Setiap hari setelah selesai membantu ibunya, Anis belajar di rumah teman-temannya. Teman-temannya sangat senang kepada Anis karena Anis sering membantu belajar teman-temannya. Anis pun senang belajar bersama karena dia dapat meminjam buku-buku yang tidak mampu dibelinya. Tanpa disadarinya, dengan semakin sering membantu temannya belajar, Anis justru semakin hafal dengan apa yang pernah diajarkannya. Tak mengherankan kalau kemudian dia selalu menjadi bintang kelas dan sering menjadi wakil sekolahnya dalam beraneka lomba.

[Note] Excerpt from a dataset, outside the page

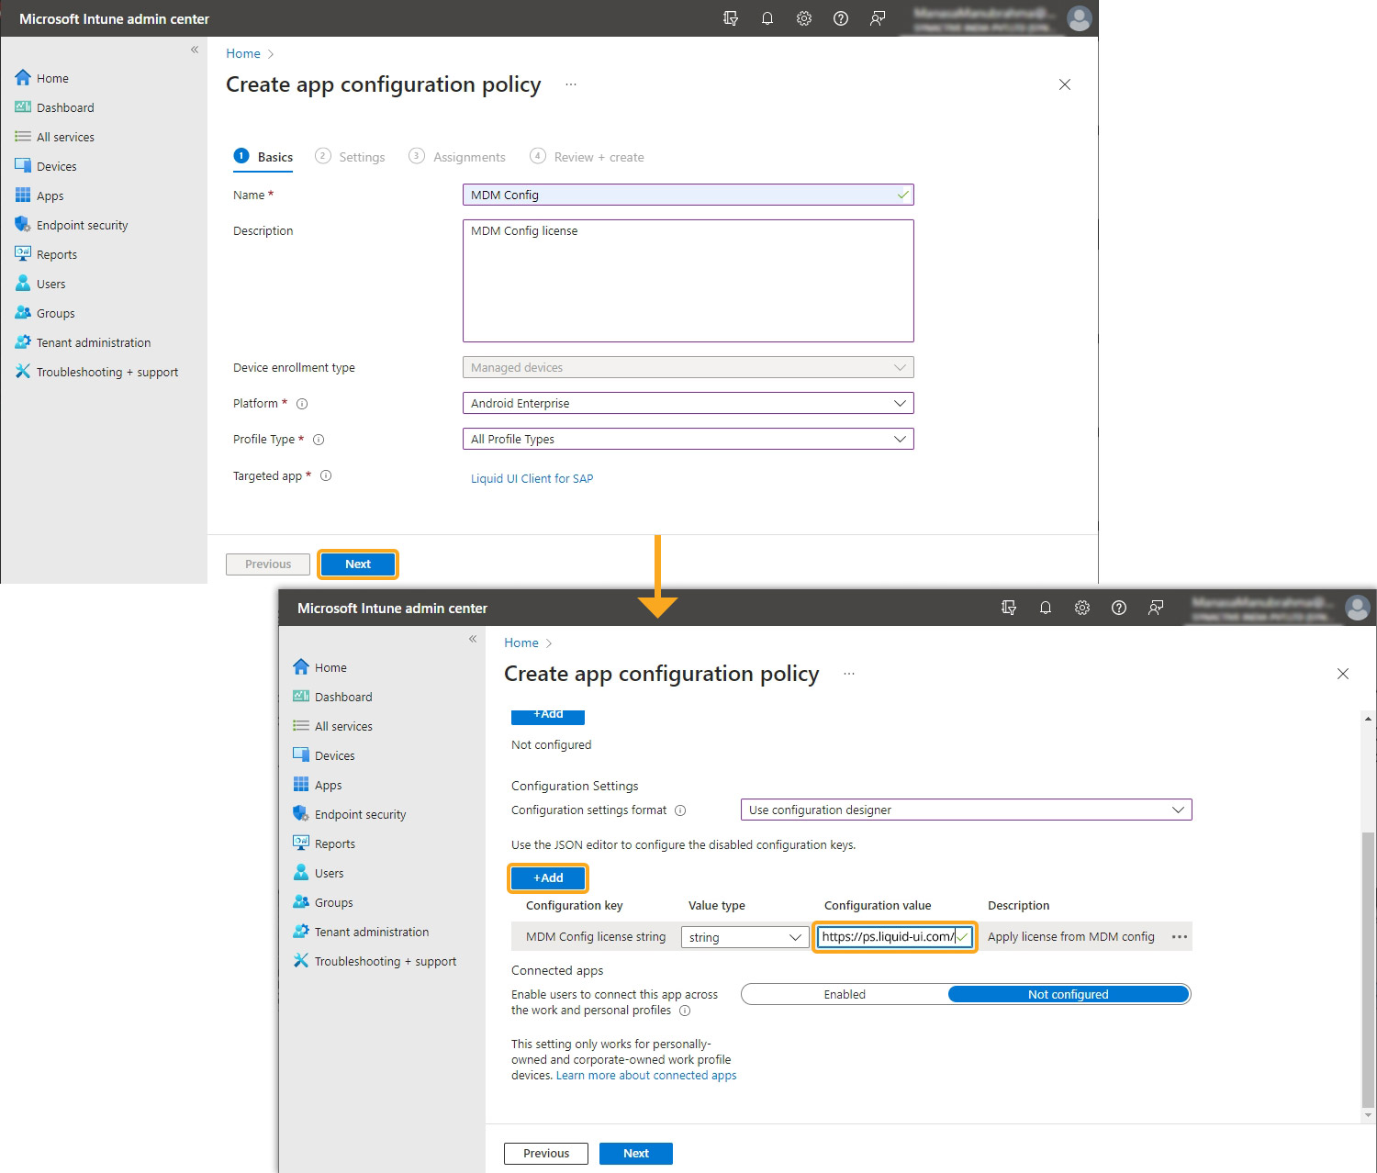
Task: Click the info icon beside Platform label
Action: click(x=302, y=404)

Anis tersadar dari lamunan panjangnya ketika bus yang ditumpanginya terguncang.
“Kita sudah sampai di Solo, Nis. Asyik sekali kamu melamun dan menikmati pemandangan di luar,” ujar Bu Titi yang baru saja terbangun Karena guncangan bus tadi.
Anis tersenyum memandang mata gurunya yang memerah karena mengantuk.
“Ibu tidur sebentar lagi, ya!”
Anis mengangguk. Setelah dilihatnya Bu Titi tertidur, gadis berambut panjang sepinggang itu memandang kembali ke luar jendela. Dilihatnya langit berwarna keemasan menyambut senja. Warna jingga memantul di mana-mana. Indah sekali.
Anis memandang warna matahari di ufuk barat.
“Tuhan, tolong sampaikan kepada Ayah, Anis sangat menyayanginya. Anis bawakan buah tangan yang lain untuk ayah. Anis akan senantiasa berusaha memnuhi pesan Ayah,” bisik Anis nyaris tak terdengar.
Didekapnya piala buah prestasinya erat-erat. Dua butir air mata bergulir di pipinya.